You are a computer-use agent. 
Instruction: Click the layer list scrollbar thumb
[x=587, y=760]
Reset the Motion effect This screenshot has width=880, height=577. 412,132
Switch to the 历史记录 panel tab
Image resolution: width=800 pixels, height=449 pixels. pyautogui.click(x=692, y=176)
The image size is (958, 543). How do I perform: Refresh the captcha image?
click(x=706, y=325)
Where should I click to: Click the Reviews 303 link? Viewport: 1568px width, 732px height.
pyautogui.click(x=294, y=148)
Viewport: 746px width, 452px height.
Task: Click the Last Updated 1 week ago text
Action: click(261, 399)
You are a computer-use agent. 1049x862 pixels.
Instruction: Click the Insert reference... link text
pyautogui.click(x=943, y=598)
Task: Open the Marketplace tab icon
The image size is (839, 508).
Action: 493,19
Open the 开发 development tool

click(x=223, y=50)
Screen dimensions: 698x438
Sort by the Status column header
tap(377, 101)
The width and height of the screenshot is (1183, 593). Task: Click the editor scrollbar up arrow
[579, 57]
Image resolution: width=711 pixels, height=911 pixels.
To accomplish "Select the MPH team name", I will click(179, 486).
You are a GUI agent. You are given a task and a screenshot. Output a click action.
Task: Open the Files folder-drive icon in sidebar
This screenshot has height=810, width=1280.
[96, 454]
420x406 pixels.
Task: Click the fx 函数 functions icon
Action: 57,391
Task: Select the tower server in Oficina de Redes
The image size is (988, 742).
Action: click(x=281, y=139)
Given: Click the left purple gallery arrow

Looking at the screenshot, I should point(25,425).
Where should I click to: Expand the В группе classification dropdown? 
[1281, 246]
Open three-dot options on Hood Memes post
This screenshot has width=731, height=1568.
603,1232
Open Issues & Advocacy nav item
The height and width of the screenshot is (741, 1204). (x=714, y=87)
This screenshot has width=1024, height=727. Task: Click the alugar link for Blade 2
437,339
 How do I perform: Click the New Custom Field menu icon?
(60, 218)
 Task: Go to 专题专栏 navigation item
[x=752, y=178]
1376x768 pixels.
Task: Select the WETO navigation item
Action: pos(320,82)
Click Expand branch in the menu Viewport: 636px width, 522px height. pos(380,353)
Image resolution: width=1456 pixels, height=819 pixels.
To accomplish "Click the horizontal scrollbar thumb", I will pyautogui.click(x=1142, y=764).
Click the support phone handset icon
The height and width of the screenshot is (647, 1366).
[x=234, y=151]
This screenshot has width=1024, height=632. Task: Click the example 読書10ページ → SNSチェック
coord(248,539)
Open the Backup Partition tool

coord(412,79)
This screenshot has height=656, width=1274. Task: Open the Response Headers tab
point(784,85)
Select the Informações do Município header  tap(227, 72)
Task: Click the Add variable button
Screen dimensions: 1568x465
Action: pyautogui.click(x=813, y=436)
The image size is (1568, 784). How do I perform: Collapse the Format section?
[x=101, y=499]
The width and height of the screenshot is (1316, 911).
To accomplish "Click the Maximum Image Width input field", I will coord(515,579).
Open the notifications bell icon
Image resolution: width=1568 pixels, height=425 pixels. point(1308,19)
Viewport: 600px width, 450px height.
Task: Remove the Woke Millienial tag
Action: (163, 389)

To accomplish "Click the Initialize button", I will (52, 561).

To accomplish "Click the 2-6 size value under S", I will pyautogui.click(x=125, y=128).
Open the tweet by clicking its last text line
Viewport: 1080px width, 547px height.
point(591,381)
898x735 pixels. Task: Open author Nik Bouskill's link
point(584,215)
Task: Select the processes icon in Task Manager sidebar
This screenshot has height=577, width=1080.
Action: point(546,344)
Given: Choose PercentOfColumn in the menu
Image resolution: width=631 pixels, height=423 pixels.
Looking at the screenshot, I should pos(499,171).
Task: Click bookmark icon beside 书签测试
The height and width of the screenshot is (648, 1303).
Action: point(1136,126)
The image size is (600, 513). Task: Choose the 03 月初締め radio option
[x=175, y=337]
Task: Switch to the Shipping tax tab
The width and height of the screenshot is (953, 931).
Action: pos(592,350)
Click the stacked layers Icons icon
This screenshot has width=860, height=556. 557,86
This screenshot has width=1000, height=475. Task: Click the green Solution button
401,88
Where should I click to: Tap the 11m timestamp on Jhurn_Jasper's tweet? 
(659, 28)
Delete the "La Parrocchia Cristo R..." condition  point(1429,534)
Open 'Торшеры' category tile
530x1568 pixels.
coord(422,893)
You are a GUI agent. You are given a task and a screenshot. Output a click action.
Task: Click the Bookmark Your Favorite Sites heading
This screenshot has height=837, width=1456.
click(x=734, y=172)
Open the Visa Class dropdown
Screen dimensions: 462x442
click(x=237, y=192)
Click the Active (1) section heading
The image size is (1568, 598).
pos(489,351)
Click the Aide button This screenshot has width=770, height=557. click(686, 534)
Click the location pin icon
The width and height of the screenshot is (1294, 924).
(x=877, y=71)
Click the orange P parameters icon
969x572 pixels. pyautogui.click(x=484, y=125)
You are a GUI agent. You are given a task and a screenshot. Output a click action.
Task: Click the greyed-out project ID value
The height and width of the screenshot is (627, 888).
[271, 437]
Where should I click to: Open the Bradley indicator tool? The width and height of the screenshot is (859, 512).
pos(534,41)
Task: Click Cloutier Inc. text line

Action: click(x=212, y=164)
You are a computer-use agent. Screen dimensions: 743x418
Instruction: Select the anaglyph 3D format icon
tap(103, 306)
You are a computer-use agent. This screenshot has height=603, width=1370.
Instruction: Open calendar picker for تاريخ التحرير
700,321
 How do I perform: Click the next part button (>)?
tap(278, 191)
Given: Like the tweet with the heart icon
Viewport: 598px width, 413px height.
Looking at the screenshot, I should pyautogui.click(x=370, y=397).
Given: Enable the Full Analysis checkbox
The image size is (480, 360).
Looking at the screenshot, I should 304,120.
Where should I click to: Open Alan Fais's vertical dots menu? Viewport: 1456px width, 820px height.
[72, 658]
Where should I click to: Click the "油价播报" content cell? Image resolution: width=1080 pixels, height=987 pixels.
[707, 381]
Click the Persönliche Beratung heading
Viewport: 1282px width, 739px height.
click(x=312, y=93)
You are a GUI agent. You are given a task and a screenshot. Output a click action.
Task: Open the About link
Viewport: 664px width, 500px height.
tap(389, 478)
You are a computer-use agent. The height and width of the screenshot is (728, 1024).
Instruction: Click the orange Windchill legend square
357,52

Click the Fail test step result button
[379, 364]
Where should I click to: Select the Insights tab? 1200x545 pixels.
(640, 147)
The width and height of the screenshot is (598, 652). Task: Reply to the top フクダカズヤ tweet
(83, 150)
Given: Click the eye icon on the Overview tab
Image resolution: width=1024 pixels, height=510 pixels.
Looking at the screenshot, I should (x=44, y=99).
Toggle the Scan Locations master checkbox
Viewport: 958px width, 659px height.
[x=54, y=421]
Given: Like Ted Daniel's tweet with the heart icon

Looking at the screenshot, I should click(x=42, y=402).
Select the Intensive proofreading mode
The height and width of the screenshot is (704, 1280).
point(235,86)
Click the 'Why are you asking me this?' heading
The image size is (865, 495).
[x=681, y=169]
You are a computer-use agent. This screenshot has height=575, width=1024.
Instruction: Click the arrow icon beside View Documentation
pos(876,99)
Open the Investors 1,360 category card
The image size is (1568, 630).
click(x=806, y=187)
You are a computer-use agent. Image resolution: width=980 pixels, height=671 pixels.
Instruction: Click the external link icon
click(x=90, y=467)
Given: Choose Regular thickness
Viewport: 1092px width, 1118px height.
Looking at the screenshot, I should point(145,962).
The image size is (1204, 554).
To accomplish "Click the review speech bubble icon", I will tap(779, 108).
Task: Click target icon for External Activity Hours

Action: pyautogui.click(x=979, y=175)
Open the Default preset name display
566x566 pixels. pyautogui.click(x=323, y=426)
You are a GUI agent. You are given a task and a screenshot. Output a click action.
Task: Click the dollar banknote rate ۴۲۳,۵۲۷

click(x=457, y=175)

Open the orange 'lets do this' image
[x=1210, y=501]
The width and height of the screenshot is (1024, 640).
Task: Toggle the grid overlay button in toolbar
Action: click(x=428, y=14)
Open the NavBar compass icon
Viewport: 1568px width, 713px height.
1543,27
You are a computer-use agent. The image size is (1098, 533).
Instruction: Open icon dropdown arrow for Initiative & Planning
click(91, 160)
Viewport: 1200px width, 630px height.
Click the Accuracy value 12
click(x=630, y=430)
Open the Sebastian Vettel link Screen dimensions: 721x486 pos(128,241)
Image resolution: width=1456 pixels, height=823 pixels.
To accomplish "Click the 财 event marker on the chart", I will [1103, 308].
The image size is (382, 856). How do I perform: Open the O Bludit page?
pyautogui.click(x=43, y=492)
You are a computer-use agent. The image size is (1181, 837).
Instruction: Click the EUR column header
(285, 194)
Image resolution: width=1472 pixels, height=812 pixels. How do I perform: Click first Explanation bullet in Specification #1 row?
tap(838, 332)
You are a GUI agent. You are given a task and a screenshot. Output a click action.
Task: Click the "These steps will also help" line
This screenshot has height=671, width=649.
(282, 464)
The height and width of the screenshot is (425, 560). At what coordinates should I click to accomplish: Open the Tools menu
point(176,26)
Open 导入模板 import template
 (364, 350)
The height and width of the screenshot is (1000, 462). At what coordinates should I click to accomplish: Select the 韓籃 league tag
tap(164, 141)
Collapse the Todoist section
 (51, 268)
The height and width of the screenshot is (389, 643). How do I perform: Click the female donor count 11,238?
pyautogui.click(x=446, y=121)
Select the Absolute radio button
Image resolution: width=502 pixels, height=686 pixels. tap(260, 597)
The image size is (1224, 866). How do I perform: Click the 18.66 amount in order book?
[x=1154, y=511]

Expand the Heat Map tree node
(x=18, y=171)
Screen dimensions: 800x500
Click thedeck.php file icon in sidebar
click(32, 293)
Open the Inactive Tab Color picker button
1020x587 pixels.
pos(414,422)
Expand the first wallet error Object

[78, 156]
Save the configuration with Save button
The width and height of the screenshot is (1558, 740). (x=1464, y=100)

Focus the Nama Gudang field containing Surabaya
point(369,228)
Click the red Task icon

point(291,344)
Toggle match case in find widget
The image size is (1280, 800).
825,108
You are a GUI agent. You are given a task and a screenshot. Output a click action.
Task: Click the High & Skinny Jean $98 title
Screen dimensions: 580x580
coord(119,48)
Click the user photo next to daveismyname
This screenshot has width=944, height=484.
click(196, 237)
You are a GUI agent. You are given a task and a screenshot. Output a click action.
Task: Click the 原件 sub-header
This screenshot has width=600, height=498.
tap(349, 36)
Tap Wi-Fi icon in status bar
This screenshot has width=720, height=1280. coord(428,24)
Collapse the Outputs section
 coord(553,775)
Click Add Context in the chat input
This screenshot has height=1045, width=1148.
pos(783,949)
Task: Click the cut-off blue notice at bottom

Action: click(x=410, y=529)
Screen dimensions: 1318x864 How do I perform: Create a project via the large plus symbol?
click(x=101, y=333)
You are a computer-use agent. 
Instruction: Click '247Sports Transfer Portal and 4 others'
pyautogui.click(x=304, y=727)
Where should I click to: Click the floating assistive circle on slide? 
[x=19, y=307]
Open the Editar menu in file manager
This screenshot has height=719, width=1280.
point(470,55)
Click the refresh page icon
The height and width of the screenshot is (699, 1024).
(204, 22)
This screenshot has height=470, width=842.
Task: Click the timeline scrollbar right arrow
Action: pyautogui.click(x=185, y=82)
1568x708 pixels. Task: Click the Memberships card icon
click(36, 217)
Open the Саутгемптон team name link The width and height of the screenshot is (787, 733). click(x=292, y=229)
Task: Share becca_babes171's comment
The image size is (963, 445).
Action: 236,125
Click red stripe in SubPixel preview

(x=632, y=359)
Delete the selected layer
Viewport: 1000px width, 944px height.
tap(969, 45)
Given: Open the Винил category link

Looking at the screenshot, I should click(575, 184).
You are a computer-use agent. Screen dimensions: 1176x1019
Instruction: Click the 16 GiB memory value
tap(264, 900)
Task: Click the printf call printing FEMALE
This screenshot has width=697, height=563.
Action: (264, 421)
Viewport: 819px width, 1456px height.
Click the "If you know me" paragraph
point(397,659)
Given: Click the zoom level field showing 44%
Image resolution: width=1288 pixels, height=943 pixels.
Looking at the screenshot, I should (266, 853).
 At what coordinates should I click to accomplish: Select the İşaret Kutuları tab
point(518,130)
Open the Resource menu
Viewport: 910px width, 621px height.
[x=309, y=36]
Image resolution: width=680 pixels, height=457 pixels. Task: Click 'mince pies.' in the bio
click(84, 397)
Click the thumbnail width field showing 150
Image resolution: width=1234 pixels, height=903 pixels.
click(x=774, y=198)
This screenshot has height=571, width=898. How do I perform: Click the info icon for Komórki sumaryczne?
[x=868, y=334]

The problem: Working through the records, find each line containing the word "team" and copy it.

Worked solution:
To accomplish "Select the MPH team name", I will click(179, 486).
Open the Саутгемптон team name link The width and height of the screenshot is (787, 733). click(x=292, y=229)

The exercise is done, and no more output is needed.